Its retail investment base is largely made up of dedicated property investors, and people who prefer to manually choose their investment projects. Bristow says that the platform’s investors “scrutinise the hell out of these borrowers” and are committed to diversifying with a wide-ranging property loan portfolio.
“The average investor on the platform is invested in 74 projects,” Bristow says. “And that’s really important.”
By diversifying across a number of loans, investors can reduce the risk of capital losses. However, this risk is already minimal on the CrowdProperty platform. The company takes a first charge security on every property, which allows it to recoup investor capital should the loan go into default. To date, no investor has made any capital loss from CrowdProperty, and many investors are able to realise both their capital and interest on properties which have gone into receivership as a result of this first charge security. But Bristow doesn’t like to brag about this track record.
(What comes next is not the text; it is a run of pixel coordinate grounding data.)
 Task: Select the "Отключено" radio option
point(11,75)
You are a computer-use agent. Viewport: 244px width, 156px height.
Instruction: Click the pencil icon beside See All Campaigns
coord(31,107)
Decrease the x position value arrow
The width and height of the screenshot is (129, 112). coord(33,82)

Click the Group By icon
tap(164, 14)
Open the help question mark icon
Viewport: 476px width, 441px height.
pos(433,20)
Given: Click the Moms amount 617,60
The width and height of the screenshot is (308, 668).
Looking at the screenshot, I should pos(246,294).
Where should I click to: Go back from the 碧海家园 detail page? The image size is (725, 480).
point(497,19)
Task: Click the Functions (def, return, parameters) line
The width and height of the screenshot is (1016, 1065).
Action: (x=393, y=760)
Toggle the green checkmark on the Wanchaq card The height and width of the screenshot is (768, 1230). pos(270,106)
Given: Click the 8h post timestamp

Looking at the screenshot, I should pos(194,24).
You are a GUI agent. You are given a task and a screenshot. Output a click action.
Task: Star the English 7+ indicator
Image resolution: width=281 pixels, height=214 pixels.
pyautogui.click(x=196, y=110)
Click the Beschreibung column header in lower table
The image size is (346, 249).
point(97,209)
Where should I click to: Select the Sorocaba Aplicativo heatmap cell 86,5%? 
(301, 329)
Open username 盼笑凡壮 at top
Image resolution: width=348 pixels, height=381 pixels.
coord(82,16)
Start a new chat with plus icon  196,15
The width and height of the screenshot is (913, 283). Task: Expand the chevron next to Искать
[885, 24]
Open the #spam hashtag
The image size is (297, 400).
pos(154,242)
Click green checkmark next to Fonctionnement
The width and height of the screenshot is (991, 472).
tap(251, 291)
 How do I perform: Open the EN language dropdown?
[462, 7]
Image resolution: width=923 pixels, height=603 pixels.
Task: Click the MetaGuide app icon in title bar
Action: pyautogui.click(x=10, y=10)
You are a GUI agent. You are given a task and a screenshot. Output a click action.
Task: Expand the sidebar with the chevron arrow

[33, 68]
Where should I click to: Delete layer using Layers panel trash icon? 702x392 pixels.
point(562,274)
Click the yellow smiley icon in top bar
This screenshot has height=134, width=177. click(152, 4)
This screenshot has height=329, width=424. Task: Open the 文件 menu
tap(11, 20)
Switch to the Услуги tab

“We will see losses at some point,” he says. “It will happen on every platform. That’s why I don’t like people shouting about their 100 per cent track record. That’s really fundamental to good investment practice.”
When loans are repaid later than scheduled, CrowdProperty investors earn a higher rate of interest.
CrowdProperty recently raised its investor returns, but Bristow is wary of hiking rates even higher as it could impact on its borrower community.
“We’re building out incredible tech to enable us to bring more of the best projects to invest,” he says.
“There are countless platforms out there that don’t have a single software engineer, or have outsourced a load of stuff or bought something off the shelf. They are not tech businesses. They sit on someone else’s software. It’s tiresome hearing how everyone calls themselves a fintech and don’t have a software engineer.
“We have a proprietary technology platform that we built from scratch, and we are always working to build a very, very scalable business in this sector. And quite frankly, nobody else has done that.”
CrowdProperty’s launch in Australia is proof that the platform’s business model and technology can be transferred to another market, Bristow adds. CrowdProperty Australia launched in mid-2021, and has accumulated more than 14,500 investors, with AUS$223m (£116m) invested to date.
Over the next three years, Bristow’s plan is to continue to grow its international presence, and build on its reputation as a development finance provider. He expects to see the property P2P lending market thin out somewhat, although he would like to see better data transparency before this happens. However, ultimately, CrowdProperty plans to keep doing what it does best.
“We as a country need to build more homes, and CrowdProperty was set up with the aim of unlocking smaller property developers, because output was falling from them,” explains Bristow.
“And a big reason was because they really struggled with financing. That’s the pain we are solving by definition of our growth. But we need more houses in this economy. And each home that’s built is worth hundreds of thousands of pounds worth of spend on labour, materials and services in the economy. That’s the criticality of this asset class.”